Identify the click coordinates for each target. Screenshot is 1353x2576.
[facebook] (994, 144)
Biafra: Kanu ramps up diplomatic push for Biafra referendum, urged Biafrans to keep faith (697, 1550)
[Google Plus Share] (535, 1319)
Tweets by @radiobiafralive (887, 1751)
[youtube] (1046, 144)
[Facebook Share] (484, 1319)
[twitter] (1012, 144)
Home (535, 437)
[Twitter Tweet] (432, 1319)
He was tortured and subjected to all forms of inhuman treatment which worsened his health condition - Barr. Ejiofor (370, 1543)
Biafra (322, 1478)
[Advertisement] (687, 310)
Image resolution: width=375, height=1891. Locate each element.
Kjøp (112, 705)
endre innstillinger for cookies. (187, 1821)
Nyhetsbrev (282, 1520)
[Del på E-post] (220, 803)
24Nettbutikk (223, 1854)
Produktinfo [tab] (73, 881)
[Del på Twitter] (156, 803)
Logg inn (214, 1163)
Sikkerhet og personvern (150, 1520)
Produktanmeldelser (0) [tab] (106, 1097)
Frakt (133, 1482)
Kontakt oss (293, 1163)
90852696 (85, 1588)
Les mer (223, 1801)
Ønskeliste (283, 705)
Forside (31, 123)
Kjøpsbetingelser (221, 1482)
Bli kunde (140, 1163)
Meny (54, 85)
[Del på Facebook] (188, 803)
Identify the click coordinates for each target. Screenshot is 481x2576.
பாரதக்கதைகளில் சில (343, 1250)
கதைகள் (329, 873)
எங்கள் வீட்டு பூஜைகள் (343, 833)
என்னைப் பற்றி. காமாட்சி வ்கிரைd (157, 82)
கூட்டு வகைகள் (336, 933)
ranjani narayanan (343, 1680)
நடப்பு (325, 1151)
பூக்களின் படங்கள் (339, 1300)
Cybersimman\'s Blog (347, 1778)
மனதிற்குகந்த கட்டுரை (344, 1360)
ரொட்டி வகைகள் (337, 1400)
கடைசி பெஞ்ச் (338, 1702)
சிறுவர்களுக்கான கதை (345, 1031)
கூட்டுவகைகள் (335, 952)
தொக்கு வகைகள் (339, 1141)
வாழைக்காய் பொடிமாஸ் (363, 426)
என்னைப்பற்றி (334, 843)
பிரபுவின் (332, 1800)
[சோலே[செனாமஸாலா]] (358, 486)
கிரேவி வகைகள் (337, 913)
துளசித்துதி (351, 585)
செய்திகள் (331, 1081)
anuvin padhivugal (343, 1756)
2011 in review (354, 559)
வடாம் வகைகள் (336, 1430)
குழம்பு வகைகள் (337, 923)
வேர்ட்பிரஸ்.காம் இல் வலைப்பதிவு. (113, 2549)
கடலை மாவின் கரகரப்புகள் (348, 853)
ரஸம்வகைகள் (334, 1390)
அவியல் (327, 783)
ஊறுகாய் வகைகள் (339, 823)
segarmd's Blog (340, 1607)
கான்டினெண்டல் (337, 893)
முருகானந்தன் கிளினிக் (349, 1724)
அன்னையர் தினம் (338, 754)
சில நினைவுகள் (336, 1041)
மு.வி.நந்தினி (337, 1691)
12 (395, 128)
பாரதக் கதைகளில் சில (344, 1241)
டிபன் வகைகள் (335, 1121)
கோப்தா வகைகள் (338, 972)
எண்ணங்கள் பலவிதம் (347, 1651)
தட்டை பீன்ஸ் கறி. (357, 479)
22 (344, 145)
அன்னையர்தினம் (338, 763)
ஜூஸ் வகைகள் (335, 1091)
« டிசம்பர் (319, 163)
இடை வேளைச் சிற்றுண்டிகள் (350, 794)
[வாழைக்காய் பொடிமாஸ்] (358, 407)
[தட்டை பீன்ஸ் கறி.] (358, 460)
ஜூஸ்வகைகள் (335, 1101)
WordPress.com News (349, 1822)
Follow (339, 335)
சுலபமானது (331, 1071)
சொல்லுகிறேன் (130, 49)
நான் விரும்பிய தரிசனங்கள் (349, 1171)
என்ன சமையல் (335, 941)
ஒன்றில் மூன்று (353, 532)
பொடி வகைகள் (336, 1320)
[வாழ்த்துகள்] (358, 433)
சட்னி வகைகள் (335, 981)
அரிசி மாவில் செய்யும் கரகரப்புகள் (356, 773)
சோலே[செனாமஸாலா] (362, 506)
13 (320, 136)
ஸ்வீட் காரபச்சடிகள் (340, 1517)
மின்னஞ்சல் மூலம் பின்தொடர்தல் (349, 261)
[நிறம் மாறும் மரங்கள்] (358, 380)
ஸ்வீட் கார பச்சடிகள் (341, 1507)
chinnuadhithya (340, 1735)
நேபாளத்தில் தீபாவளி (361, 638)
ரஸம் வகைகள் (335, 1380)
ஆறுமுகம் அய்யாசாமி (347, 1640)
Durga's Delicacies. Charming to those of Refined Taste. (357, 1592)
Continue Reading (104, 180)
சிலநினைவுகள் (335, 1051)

------------------------------------------------

Would you restate the material above word for word?

Identify the click coordinates for each target. Screenshot is 1353x2576.
[facebook] (994, 144)
Biafra: Kanu ramps up diplomatic push for Biafra referendum, urged Biafrans to keep faith (697, 1550)
[Google Plus Share] (535, 1319)
Tweets by @radiobiafralive (887, 1751)
[youtube] (1046, 144)
[Facebook Share] (484, 1319)
[twitter] (1012, 144)
Home (535, 437)
[Twitter Tweet] (432, 1319)
He was tortured and subjected to all forms of inhuman treatment which worsened his health condition - Barr. Ejiofor (370, 1543)
Biafra (322, 1478)
[Advertisement] (687, 310)
Image resolution: width=375, height=1891. Locate each element.
Kjøp (112, 705)
endre innstillinger for cookies. (187, 1821)
Nyhetsbrev (282, 1520)
[Del på E-post] (220, 803)
24Nettbutikk (223, 1854)
Produktinfo [tab] (73, 881)
[Del på Twitter] (156, 803)
Logg inn (214, 1163)
Sikkerhet og personvern (150, 1520)
Produktanmeldelser (0) [tab] (106, 1097)
Frakt (133, 1482)
Kontakt oss (293, 1163)
90852696 (85, 1588)
Les mer (223, 1801)
Ønskeliste (283, 705)
Forside (31, 123)
Kjøpsbetingelser (221, 1482)
Bli kunde (140, 1163)
Meny (54, 85)
[Del på Facebook] (188, 803)
Identify the click coordinates for each target. Screenshot is 481x2576.
பாரதக்கதைகளில் சில (343, 1250)
கதைகள் (329, 873)
எங்கள் வீட்டு பூஜைகள் (343, 833)
என்னைப் பற்றி. காமாட்சி வ்கிரைd (157, 82)
கூட்டு வகைகள் (336, 933)
ranjani narayanan (343, 1680)
நடப்பு (325, 1151)
பூக்களின் படங்கள் (339, 1300)
Cybersimman\'s Blog (347, 1778)
மனதிற்குகந்த கட்டுரை (344, 1360)
ரொட்டி வகைகள் (337, 1400)
கடைசி பெஞ்ச் (338, 1702)
சிறுவர்களுக்கான கதை (345, 1031)
கூட்டுவகைகள் (335, 952)
தொக்கு வகைகள் (339, 1141)
வாழைக்காய் பொடிமாஸ் (363, 426)
என்னைப்பற்றி (334, 843)
பிரபுவின் (332, 1800)
[சோலே[செனாமஸாலா]] (358, 486)
கிரேவி வகைகள் (337, 913)
துளசித்துதி (351, 585)
செய்திகள் (331, 1081)
anuvin padhivugal (343, 1756)
2011 in review (354, 559)
வடாம் வகைகள் (336, 1430)
குழம்பு வகைகள் (337, 923)
வேர்ட்பிரஸ்.காம் இல் வலைப்பதிவு. (113, 2549)
கடலை மாவின் கரகரப்புகள் (348, 853)
ரஸம்வகைகள் (334, 1390)
அவியல் (327, 783)
ஊறுகாய் வகைகள் (339, 823)
segarmd's Blog (340, 1607)
கான்டினெண்டல் (337, 893)
முருகானந்தன் கிளினிக் (349, 1724)
அன்னையர் தினம் (338, 754)
சில நினைவுகள் (336, 1041)
மு.வி.நந்தினி (337, 1691)
12 (395, 128)
பாரதக் கதைகளில் சில (344, 1241)
டிபன் வகைகள் (335, 1121)
கோப்தா வகைகள் (338, 972)
எண்ணங்கள் பலவிதம் (347, 1651)
தட்டை பீன்ஸ் கறி. (357, 479)
22 (344, 145)
அன்னையர்தினம் (338, 763)
ஜூஸ் வகைகள் (335, 1091)
« டிசம்பர் (319, 163)
இடை வேளைச் சிற்றுண்டிகள் (350, 794)
[வாழைக்காய் பொடிமாஸ்] (358, 407)
[தட்டை பீன்ஸ் கறி.] (358, 460)
ஜூஸ்வகைகள் (335, 1101)
WordPress.com News (349, 1822)
Follow (339, 335)
சுலபமானது (331, 1071)
சொல்லுகிறேன் (130, 49)
நான் விரும்பிய தரிசனங்கள் (349, 1171)
என்ன சமையல் (335, 941)
ஒன்றில் மூன்று (353, 532)
பொடி வகைகள் (336, 1320)
[வாழ்த்துகள்] (358, 433)
சட்னி வகைகள் (335, 981)
அரிசி மாவில் செய்யும் கரகரப்புகள் (356, 773)
சோலே[செனாமஸாலா] (362, 506)
13 (320, 136)
ஸ்வீட் காரபச்சடிகள் (340, 1517)
மின்னஞ்சல் மூலம் பின்தொடர்தல் (349, 261)
[நிறம் மாறும் மரங்கள்] (358, 380)
ஸ்வீட் கார பச்சடிகள் (341, 1507)
chinnuadhithya (340, 1735)
நேபாளத்தில் தீபாவளி (361, 638)
ரஸம் வகைகள் (335, 1380)
ஆறுமுகம் அய்யாசாமி (347, 1640)
Durga's Delicacies. Charming to those of Refined Taste. (357, 1592)
Continue Reading (104, 180)
சிலநினைவுகள் (335, 1051)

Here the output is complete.